WHAT NEEDS TO BE DONE
Print each line from the start of the records below up through the line where "This screenshot has width=891, height=668." is found, exactly as given.

DATA FOR REVIEW

______________________________

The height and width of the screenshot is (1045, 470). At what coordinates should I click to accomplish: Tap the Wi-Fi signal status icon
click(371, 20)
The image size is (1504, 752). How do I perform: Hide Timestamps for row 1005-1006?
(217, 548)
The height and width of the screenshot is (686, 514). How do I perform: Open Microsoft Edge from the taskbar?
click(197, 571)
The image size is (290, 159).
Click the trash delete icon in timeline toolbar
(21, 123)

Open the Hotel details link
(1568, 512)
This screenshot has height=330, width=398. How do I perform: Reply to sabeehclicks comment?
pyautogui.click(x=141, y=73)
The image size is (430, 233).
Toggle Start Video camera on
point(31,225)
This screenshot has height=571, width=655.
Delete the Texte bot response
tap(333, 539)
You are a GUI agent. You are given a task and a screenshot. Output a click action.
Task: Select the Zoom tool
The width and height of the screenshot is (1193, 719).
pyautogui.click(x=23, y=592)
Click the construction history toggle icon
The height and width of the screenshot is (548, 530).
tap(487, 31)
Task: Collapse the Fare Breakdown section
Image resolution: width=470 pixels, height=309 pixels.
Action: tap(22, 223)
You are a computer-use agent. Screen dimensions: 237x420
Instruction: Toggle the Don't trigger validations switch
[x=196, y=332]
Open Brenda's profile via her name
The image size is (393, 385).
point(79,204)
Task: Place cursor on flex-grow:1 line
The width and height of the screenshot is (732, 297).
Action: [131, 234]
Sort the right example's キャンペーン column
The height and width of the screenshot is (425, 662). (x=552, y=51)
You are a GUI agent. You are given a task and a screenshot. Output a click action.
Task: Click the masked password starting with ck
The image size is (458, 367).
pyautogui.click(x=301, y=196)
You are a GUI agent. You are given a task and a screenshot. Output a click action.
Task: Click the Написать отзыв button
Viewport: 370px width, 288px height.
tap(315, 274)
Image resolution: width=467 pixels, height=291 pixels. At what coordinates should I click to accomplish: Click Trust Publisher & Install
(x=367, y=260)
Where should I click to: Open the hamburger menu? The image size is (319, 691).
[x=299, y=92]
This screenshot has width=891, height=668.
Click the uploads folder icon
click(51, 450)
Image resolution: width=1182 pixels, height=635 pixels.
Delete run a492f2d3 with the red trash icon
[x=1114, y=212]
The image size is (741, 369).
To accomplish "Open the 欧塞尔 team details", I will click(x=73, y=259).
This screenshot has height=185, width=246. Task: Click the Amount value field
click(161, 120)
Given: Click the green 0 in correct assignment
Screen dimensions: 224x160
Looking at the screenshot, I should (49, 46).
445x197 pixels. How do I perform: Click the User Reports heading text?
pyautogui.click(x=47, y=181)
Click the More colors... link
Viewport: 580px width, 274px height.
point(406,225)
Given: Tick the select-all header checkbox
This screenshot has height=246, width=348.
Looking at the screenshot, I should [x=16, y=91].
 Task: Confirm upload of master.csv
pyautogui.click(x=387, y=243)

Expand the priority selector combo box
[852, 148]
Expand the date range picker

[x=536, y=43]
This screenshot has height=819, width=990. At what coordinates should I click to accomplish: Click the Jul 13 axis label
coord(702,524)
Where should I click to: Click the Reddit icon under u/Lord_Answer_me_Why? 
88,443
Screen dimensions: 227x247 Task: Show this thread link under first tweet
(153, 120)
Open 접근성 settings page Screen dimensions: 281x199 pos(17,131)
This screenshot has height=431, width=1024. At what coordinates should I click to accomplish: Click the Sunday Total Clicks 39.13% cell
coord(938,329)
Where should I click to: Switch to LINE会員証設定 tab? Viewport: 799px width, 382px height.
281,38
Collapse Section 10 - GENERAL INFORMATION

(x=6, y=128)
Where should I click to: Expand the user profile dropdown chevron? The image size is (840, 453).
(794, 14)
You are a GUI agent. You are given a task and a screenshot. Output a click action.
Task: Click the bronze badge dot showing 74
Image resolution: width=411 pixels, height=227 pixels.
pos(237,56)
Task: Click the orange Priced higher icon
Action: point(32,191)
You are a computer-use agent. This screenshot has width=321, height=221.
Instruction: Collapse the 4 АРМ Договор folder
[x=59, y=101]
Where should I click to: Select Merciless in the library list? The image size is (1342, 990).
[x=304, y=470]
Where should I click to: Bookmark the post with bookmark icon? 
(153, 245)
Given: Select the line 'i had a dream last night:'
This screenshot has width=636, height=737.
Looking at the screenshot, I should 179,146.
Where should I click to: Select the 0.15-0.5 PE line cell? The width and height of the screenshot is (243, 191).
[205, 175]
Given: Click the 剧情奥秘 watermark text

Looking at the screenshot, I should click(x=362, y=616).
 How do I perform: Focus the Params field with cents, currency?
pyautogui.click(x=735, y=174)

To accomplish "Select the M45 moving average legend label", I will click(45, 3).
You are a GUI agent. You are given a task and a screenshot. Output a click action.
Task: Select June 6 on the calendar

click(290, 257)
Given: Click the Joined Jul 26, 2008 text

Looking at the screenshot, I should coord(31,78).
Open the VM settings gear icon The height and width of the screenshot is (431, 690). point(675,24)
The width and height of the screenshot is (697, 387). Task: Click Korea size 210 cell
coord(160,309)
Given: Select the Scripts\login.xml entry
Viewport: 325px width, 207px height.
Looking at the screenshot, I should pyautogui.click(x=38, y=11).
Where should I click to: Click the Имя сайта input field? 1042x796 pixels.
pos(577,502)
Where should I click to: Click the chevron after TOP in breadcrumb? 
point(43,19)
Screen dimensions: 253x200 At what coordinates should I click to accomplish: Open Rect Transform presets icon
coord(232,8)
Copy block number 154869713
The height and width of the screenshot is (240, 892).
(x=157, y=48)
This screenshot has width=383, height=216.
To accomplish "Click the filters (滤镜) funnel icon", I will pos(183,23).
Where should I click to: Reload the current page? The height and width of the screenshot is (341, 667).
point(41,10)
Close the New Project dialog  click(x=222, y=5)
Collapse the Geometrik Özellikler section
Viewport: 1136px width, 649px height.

______________________________

EXERCISE RESULT
The height and width of the screenshot is (1045, 470). At what coordinates should I click to accomplish: Tap the Wi-Fi signal status icon
click(371, 20)
The image size is (1504, 752). How do I perform: Hide Timestamps for row 1005-1006?
(217, 548)
The height and width of the screenshot is (686, 514). How do I perform: Open Microsoft Edge from the taskbar?
click(197, 571)
The image size is (290, 159).
Click the trash delete icon in timeline toolbar
(21, 123)

Open the Hotel details link
(1568, 512)
This screenshot has height=330, width=398. How do I perform: Reply to sabeehclicks comment?
pyautogui.click(x=141, y=73)
The image size is (430, 233).
Toggle Start Video camera on
point(31,225)
This screenshot has height=571, width=655.
Delete the Texte bot response
tap(333, 539)
You are a GUI agent. You are given a task and a screenshot. Output a click action.
Task: Select the Zoom tool
The width and height of the screenshot is (1193, 719).
pyautogui.click(x=23, y=592)
Click the construction history toggle icon
The height and width of the screenshot is (548, 530).
tap(487, 31)
Task: Collapse the Fare Breakdown section
Image resolution: width=470 pixels, height=309 pixels.
Action: tap(22, 223)
You are a computer-use agent. Screen dimensions: 237x420
Instruction: Toggle the Don't trigger validations switch
[x=196, y=332]
Open Brenda's profile via her name
The image size is (393, 385).
point(79,204)
Task: Place cursor on flex-grow:1 line
The width and height of the screenshot is (732, 297).
Action: [131, 234]
Sort the right example's キャンペーン column
The height and width of the screenshot is (425, 662). (x=552, y=51)
You are a GUI agent. You are given a task and a screenshot. Output a click action.
Task: Click the masked password starting with ck
The image size is (458, 367).
pyautogui.click(x=301, y=196)
You are a GUI agent. You are given a task and a screenshot. Output a click action.
Task: Click the Написать отзыв button
Viewport: 370px width, 288px height.
tap(315, 274)
Image resolution: width=467 pixels, height=291 pixels. At what coordinates should I click to accomplish: Click Trust Publisher & Install
(x=367, y=260)
Where should I click to: Open the hamburger menu? The image size is (319, 691).
[x=299, y=92]
This screenshot has width=891, height=668.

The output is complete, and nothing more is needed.